LlamaParse Three Ways

The workshop had attendees implement three service files, each using LlamaParse in different ways.

1. Parsing: PDF to Markdown

The first service uploads a PDF and gets back clean markdown. This is LlamaParse's core capability, its agentic parsing tier handles the messy table layouts and formatting inconsistencies across payroll providers and brokerages.

python

import asyncio
from llama_cloud import AsyncLlamaCloud

client = AsyncLlamaCloud(api_key=settings.llama_cloud_api_key)

file_obj = await client.files.create(file=file_path, purpose="parse")
job = await client.parsing.create(file_id=file_obj.id, tier="agentic", version="latest")

# Poll until complete
result = await client.parsing.get(job.id, expand=["markdown_full"])
while result.job.status not in ("COMPLETED", "FAILED", "CANCELLED"):
    await asyncio.sleep(3)
    result = await client.parsing.get(job.id, expand=["markdown_full"])

parsed_markdown = result.markdown_full

Three API calls: upload the file, create a job, poll for the result. The markdown that comes back preserves table structure, which is critical for the next step.

2. Extraction: Markdown to Structured Data

The second service takes a parsed document and extracts typed fields using a Pydantic schema. You define what you want, and LlamaParse pulls it out.

For example, the pay stub schema:

python

from pydantic import BaseModel

class PayStub(BaseModel):
    employer_name: str
    employee_name: str
    pay_period_start: str
    pay_period_end: str
    gross_pay: float
    net_pay: float
    ytd_gross_income: float
    deductions: list[Deduction]

The extraction call passes the schema as JSON Schema to LlamaParse:

python

job = await client.extract.create(
    file_input=file_obj.id,
    configuration={
        "tier": "agentic",
        "data_schema": PayStub.model_json_schema(),
    }
)

Similar to parsing, you upload a file, use the file ID, and then poll for the result.

Once the job completes, you can then validate it against your schema using PayStub.model_validate(result.extract_result).

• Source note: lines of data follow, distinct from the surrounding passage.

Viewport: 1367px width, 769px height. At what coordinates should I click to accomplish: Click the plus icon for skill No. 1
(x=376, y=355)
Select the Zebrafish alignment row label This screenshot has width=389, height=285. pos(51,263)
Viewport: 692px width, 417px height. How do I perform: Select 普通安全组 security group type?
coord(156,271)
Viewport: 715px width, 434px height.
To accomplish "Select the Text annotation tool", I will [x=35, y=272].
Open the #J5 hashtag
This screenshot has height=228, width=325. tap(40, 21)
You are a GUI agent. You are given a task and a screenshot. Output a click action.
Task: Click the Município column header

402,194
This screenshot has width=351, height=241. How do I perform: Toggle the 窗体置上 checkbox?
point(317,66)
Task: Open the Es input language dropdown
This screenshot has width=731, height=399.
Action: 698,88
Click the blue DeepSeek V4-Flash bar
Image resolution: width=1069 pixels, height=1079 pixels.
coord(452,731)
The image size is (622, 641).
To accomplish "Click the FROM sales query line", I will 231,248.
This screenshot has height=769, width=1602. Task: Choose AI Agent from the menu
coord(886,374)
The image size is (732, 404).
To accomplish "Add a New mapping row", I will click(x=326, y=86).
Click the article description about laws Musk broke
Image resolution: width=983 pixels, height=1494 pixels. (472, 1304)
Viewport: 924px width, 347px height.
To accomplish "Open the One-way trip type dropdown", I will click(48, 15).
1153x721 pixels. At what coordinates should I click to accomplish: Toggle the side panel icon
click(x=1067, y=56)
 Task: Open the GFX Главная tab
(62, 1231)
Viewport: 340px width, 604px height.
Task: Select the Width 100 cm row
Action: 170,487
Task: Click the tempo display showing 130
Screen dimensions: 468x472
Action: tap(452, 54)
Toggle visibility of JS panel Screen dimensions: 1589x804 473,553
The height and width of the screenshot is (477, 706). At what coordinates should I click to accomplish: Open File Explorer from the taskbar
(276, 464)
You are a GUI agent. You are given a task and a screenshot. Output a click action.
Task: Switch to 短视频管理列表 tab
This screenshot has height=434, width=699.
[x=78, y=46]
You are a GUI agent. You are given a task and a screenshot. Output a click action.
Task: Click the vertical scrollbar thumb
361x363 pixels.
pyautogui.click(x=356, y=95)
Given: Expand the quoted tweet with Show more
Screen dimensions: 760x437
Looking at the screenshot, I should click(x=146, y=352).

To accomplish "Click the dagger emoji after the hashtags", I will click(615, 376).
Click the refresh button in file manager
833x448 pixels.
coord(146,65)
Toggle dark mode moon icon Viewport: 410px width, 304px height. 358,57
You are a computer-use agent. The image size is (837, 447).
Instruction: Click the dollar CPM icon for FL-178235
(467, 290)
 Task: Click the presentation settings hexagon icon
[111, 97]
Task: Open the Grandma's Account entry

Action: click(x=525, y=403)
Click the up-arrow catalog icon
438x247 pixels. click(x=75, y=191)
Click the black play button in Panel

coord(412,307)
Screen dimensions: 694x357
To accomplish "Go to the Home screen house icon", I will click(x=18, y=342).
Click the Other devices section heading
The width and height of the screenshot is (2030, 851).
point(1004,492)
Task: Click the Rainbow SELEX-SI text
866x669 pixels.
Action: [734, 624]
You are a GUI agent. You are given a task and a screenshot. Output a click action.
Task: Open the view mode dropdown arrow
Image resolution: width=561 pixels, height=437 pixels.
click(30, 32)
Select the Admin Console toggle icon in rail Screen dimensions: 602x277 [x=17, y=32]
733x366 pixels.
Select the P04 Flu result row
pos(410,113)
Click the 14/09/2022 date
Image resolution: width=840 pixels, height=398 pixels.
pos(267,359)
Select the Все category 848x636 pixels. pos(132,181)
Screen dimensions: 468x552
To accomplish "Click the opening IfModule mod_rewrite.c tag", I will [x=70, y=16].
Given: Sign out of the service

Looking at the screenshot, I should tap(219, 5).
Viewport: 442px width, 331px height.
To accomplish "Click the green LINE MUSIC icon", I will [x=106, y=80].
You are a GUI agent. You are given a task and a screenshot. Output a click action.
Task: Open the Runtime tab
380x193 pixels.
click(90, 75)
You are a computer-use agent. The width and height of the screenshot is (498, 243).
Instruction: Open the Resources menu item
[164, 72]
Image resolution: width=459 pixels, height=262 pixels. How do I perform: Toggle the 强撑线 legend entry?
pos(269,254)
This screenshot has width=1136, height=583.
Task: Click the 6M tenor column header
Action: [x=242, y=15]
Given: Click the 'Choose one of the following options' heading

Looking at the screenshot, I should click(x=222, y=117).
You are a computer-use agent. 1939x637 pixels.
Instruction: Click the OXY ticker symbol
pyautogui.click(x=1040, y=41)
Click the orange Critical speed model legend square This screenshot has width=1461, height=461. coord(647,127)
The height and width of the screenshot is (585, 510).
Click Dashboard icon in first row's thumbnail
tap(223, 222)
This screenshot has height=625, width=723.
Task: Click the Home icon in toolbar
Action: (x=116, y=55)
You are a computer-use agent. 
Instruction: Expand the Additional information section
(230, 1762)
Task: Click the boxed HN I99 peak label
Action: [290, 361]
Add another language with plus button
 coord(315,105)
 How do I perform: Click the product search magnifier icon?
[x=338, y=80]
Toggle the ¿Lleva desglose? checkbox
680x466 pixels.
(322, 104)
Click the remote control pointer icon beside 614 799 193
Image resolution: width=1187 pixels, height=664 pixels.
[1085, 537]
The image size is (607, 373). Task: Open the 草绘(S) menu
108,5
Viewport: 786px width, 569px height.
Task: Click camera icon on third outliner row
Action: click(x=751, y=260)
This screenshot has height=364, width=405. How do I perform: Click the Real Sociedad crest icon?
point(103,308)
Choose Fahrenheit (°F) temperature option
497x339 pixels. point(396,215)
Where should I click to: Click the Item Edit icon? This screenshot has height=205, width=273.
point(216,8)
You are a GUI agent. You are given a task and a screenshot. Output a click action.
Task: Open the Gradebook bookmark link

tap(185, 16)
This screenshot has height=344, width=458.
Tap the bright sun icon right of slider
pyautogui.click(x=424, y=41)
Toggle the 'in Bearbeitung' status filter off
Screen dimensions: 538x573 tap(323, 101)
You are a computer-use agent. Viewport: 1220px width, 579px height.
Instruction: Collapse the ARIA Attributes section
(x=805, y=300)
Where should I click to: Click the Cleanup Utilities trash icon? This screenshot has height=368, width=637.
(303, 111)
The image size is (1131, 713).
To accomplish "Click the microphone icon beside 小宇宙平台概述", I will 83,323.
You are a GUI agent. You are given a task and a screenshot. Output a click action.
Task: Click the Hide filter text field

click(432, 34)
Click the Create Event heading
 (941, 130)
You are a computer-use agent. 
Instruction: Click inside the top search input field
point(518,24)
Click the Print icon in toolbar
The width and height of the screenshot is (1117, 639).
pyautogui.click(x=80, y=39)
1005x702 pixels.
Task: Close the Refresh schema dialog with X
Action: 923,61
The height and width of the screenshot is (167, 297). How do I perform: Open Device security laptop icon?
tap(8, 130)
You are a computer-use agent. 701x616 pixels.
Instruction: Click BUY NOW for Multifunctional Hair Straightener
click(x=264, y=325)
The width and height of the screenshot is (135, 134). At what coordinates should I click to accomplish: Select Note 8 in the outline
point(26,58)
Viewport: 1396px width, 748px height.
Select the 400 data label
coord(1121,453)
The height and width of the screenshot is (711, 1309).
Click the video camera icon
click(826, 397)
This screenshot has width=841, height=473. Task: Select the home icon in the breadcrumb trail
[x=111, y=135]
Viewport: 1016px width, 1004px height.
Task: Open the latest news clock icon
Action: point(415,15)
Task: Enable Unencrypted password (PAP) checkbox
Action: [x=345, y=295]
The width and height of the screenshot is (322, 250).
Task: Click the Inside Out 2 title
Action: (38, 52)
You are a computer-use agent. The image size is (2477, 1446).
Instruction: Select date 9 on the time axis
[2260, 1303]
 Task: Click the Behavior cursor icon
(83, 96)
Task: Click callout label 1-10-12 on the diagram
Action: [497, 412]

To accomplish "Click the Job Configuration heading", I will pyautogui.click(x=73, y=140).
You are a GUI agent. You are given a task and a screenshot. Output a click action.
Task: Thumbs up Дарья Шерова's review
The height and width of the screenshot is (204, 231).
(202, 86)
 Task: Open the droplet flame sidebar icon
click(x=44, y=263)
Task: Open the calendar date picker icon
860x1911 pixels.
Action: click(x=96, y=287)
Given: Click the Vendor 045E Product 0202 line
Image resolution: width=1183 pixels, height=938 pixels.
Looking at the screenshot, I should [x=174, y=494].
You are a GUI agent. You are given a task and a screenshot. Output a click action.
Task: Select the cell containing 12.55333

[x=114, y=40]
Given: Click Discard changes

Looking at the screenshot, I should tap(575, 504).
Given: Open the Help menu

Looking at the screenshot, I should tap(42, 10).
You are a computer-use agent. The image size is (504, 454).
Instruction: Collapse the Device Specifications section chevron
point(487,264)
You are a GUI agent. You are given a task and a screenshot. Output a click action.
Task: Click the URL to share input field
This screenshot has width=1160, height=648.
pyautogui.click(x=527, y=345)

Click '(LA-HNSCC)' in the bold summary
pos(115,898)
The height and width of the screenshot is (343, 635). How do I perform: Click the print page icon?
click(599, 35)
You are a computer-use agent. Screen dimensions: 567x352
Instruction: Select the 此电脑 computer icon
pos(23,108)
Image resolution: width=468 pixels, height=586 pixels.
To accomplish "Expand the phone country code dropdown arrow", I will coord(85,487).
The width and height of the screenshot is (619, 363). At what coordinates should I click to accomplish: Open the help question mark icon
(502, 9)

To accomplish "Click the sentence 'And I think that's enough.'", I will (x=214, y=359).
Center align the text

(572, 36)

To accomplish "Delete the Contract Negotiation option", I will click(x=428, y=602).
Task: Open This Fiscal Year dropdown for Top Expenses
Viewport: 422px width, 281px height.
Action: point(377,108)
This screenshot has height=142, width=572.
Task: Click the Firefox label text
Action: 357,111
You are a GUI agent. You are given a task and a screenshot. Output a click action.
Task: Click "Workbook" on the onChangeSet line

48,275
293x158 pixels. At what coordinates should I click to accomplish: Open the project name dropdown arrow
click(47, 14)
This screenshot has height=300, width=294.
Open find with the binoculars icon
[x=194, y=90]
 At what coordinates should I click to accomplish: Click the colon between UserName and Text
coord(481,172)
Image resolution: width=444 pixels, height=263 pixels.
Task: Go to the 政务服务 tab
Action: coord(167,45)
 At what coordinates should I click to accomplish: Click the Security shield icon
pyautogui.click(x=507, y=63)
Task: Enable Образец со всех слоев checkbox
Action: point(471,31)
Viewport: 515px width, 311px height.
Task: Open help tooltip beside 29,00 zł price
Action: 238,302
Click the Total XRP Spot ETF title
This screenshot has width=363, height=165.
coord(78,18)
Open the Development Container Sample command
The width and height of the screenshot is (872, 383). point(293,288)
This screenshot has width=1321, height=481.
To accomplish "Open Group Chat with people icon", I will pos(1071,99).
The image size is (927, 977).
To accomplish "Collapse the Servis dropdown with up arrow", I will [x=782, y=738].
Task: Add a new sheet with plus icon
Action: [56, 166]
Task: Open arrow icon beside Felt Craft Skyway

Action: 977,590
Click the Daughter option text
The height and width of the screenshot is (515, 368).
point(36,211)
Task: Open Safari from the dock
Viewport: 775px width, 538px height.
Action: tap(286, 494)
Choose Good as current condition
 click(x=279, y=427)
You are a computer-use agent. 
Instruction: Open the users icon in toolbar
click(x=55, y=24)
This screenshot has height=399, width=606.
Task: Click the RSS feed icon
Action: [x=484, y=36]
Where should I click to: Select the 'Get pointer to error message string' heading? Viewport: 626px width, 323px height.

3. Cross-Document Analysis

The third service is the most interesting. It takes the extracted data from multiple documents (say, a pay stub and a brokerage statement), combines them into a text buffer, uploads that buffer to LlamaParse, and runs extraction again. Except this time, with an underwriting summary schema that looks across all documents that performs more reasoning rather than pure extraction.

python

# Combine extracted data into a text document
text = _format_extractions_as_text(extracted_data)

# Upload as a buffer file
file_obj = await client.files.create(
    file=(f"review_{review_id}.txt", io.BytesIO(text.encode("utf-8"))),
    purpose="extract",
)

# Extract with the cross-document schema
job = await client.extract.create(
    file_input=file_obj.id,
    configuration={
        "tier": "agentic",
        "data_schema": UnderwritingSummary.model_json_schema(),
        "system_prompt": "You are a loan underwriter. Analyze ...",
    }
)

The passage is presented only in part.